» Dataset content

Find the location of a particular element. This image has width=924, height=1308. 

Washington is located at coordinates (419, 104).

==

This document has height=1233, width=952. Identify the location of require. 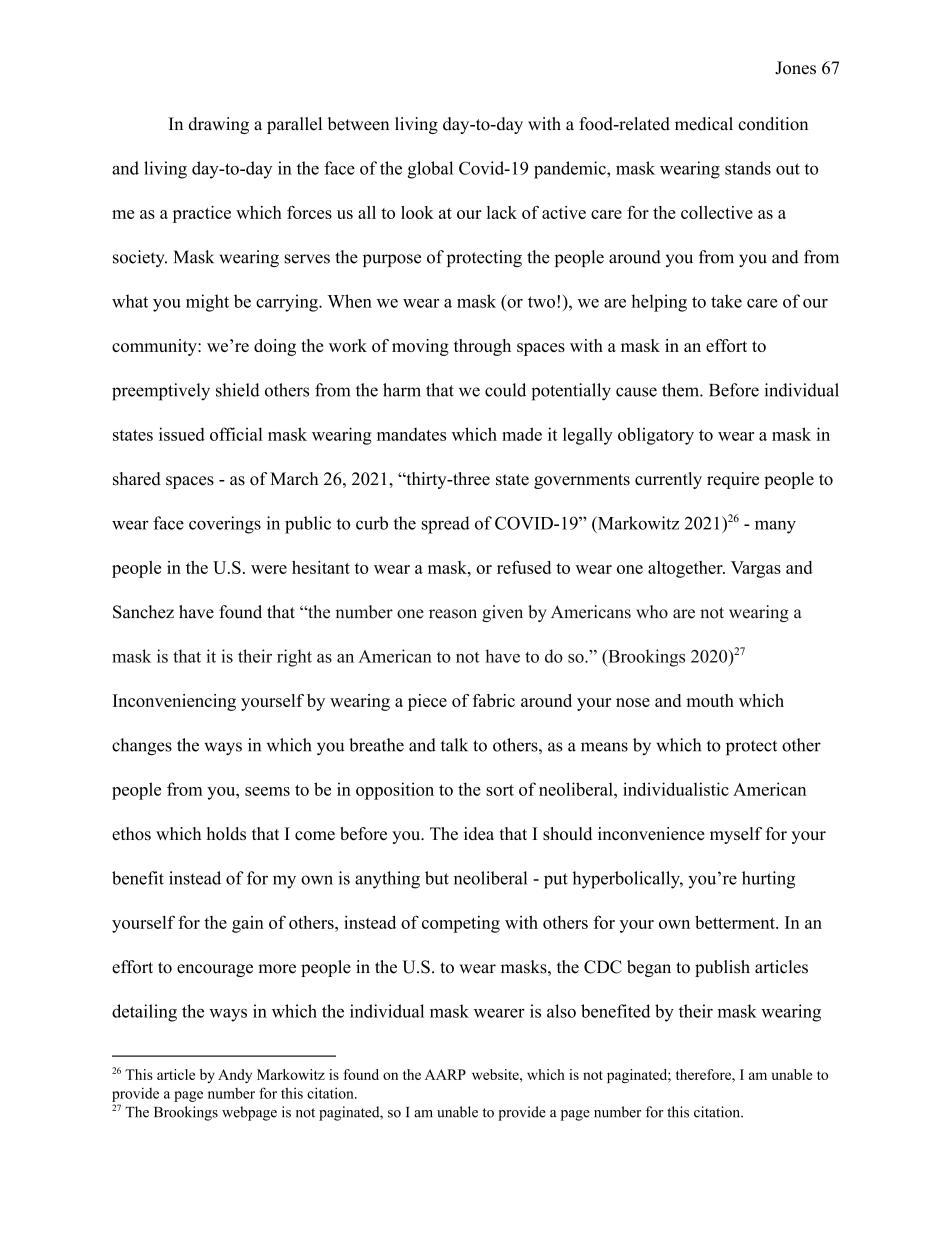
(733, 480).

...

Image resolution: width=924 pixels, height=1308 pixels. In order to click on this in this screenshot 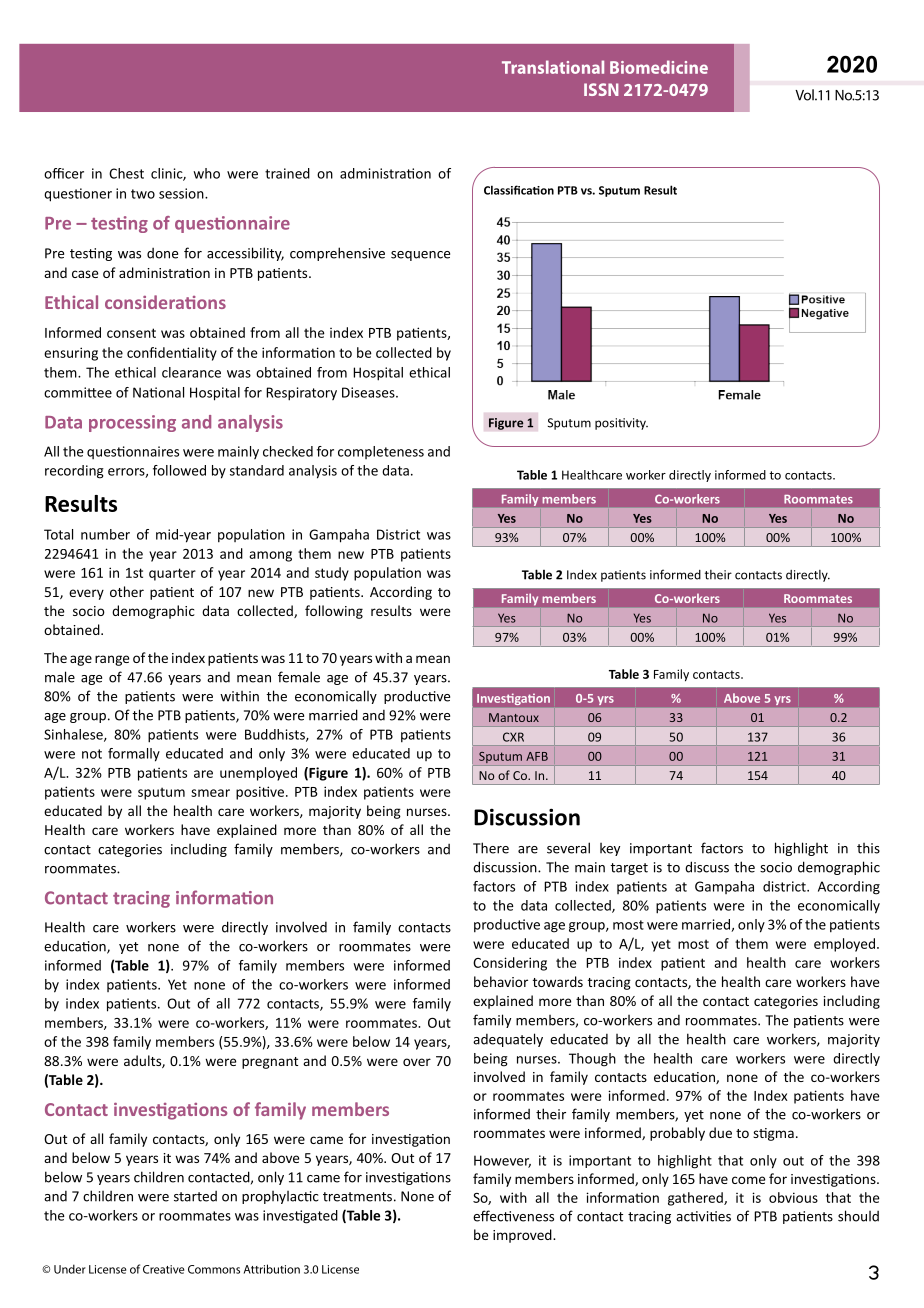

» Exercise requirements
Starting at the line that has "Find the location" and ending after the line that has "Washington is located", set down those records word for word.

» Output for this task
Find the location of a particular element. This image has width=924, height=1308. 

Washington is located at coordinates (419, 104).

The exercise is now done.